--- DATA EXTRACT ---
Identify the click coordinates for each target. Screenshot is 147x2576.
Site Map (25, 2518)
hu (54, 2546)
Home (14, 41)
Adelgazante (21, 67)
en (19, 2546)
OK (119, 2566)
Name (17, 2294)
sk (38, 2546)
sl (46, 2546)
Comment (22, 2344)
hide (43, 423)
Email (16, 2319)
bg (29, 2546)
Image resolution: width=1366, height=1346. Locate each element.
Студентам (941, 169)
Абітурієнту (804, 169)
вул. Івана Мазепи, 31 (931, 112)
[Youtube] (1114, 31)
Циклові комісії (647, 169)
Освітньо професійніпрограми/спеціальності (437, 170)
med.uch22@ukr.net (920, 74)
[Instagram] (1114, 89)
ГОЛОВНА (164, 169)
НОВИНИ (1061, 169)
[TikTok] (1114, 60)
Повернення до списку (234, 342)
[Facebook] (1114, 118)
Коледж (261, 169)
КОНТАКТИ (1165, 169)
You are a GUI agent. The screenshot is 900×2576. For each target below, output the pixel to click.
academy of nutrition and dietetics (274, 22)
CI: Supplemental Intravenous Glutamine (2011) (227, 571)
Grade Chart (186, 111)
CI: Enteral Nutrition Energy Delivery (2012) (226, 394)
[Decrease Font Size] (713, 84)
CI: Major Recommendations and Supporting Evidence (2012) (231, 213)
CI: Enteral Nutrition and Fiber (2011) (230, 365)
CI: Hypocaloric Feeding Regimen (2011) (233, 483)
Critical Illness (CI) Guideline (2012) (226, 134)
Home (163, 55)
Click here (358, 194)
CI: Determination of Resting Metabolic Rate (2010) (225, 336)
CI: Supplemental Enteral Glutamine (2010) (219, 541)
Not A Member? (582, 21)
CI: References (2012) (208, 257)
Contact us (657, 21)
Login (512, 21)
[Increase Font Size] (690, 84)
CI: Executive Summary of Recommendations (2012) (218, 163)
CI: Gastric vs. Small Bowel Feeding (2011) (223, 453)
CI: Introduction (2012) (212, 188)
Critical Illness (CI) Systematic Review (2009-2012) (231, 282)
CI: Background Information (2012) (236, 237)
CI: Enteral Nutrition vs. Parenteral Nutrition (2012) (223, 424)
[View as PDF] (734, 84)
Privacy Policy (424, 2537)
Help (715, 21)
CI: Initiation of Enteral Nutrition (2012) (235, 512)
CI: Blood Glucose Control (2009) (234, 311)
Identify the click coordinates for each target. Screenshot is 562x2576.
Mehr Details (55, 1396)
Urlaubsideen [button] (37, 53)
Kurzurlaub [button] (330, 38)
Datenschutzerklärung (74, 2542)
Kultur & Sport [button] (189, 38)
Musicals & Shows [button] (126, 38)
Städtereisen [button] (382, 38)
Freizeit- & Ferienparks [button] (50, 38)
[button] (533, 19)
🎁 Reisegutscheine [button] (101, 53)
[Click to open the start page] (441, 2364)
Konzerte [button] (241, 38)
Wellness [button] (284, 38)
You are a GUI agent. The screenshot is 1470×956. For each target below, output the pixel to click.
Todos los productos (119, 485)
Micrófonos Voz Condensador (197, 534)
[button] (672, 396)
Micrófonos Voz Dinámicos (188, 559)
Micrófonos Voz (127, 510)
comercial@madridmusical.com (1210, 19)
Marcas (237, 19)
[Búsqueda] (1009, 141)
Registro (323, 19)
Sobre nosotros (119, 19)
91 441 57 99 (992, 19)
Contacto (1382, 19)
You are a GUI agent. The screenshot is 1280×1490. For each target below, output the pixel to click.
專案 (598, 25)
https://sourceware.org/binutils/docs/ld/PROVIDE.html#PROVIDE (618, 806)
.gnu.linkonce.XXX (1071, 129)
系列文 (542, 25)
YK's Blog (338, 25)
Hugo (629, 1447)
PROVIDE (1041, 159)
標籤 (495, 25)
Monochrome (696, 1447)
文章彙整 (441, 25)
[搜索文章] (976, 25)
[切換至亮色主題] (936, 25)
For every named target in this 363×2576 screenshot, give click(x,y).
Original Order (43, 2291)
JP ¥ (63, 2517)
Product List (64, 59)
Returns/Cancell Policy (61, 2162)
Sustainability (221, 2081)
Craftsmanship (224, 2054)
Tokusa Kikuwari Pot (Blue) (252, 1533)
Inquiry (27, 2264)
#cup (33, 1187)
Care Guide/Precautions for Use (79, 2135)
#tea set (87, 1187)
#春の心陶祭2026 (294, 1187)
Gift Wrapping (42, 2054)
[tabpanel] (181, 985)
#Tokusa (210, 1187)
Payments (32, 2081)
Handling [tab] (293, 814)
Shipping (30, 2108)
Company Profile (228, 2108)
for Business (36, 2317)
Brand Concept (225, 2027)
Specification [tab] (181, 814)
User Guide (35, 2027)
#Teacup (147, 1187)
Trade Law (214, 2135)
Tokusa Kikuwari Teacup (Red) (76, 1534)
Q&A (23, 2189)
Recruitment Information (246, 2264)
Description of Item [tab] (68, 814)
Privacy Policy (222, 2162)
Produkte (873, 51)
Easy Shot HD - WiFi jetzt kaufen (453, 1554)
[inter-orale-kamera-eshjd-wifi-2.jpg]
---
What is wanted is an exact copy of the data.

# [ANSWER BOX]
Identify the click coordinates for each target. Screenshot is 147x2576.
Site Map (25, 2518)
hu (54, 2546)
Home (14, 41)
Adelgazante (21, 67)
en (19, 2546)
OK (119, 2566)
Name (17, 2294)
sk (38, 2546)
sl (46, 2546)
Comment (22, 2344)
hide (43, 423)
Email (16, 2319)
bg (29, 2546)
Image resolution: width=1366, height=1346. Locate each element.
Студентам (941, 169)
Абітурієнту (804, 169)
вул. Івана Мазепи, 31 (931, 112)
[Youtube] (1114, 31)
Циклові комісії (647, 169)
Освітньо професійніпрограми/спеціальності (437, 170)
med.uch22@ukr.net (920, 74)
[Instagram] (1114, 89)
ГОЛОВНА (164, 169)
НОВИНИ (1061, 169)
[TikTok] (1114, 60)
Повернення до списку (234, 342)
[Facebook] (1114, 118)
Коледж (261, 169)
КОНТАКТИ (1165, 169)
You are a GUI agent. The screenshot is 900×2576. For each target below, output the pixel to click.
academy of nutrition and dietetics (274, 22)
CI: Supplemental Intravenous Glutamine (2011) (227, 571)
Grade Chart (186, 111)
CI: Enteral Nutrition Energy Delivery (2012) (226, 394)
[Decrease Font Size] (713, 84)
CI: Major Recommendations and Supporting Evidence (2012) (231, 213)
CI: Enteral Nutrition and Fiber (2011) (230, 365)
CI: Hypocaloric Feeding Regimen (2011) (233, 483)
Critical Illness (CI) Guideline (2012) (226, 134)
Home (163, 55)
Click here (358, 194)
CI: Determination of Resting Metabolic Rate (2010) (225, 336)
CI: Supplemental Enteral Glutamine (2010) (219, 541)
Not A Member? (582, 21)
CI: References (2012) (208, 257)
Contact us (657, 21)
Login (512, 21)
[Increase Font Size] (690, 84)
CI: Executive Summary of Recommendations (2012) (218, 163)
CI: Gastric vs. Small Bowel Feeding (2011) (223, 453)
CI: Introduction (2012) (212, 188)
Critical Illness (CI) Systematic Review (2009-2012) (231, 282)
CI: Background Information (2012) (236, 237)
CI: Enteral Nutrition vs. Parenteral Nutrition (2012) (223, 424)
[View as PDF] (734, 84)
Privacy Policy (424, 2537)
Help (715, 21)
CI: Initiation of Enteral Nutrition (2012) (235, 512)
CI: Blood Glucose Control (2009) (234, 311)
Identify the click coordinates for each target. Screenshot is 562x2576.
Mehr Details (55, 1396)
Urlaubsideen [button] (37, 53)
Kurzurlaub [button] (330, 38)
Datenschutzerklärung (74, 2542)
Kultur & Sport [button] (189, 38)
Musicals & Shows [button] (126, 38)
Städtereisen [button] (382, 38)
Freizeit- & Ferienparks [button] (50, 38)
[button] (533, 19)
🎁 Reisegutscheine [button] (101, 53)
[Click to open the start page] (441, 2364)
Konzerte [button] (241, 38)
Wellness [button] (284, 38)
You are a GUI agent. The screenshot is 1470×956. For each target below, output the pixel to click.
Todos los productos (119, 485)
Micrófonos Voz Condensador (197, 534)
[button] (672, 396)
Micrófonos Voz Dinámicos (188, 559)
Micrófonos Voz (127, 510)
comercial@madridmusical.com (1210, 19)
Marcas (237, 19)
[Búsqueda] (1009, 141)
Registro (323, 19)
Sobre nosotros (119, 19)
91 441 57 99 (992, 19)
Contacto (1382, 19)
You are a GUI agent. The screenshot is 1280×1490. For each target below, output the pixel to click.
專案 (598, 25)
https://sourceware.org/binutils/docs/ld/PROVIDE.html#PROVIDE (618, 806)
.gnu.linkonce.XXX (1071, 129)
系列文 (542, 25)
YK's Blog (338, 25)
Hugo (629, 1447)
PROVIDE (1041, 159)
標籤 (495, 25)
Monochrome (696, 1447)
文章彙整 (441, 25)
[搜索文章] (976, 25)
[切換至亮色主題] (936, 25)
For every named target in this 363×2576 screenshot, give click(x,y).
Original Order (43, 2291)
JP ¥ (63, 2517)
Product List (64, 59)
Returns/Cancell Policy (61, 2162)
Sustainability (221, 2081)
Craftsmanship (224, 2054)
Tokusa Kikuwari Pot (Blue) (252, 1533)
Inquiry (27, 2264)
#cup (33, 1187)
Care Guide/Precautions for Use (79, 2135)
#tea set (87, 1187)
#春の心陶祭2026 (294, 1187)
Gift Wrapping (42, 2054)
[tabpanel] (181, 985)
#Tokusa (210, 1187)
Payments (32, 2081)
Handling [tab] (293, 814)
Shipping (30, 2108)
Company Profile (228, 2108)
for Business (36, 2317)
Brand Concept (225, 2027)
Specification [tab] (181, 814)
User Guide (35, 2027)
#Teacup (147, 1187)
Trade Law (214, 2135)
Tokusa Kikuwari Teacup (Red) (76, 1534)
Q&A (23, 2189)
Recruitment Information (246, 2264)
Description of Item [tab] (68, 814)
Privacy Policy (222, 2162)
Produkte (873, 51)
Easy Shot HD - WiFi jetzt kaufen (453, 1554)
[inter-orale-kamera-eshjd-wifi-2.jpg]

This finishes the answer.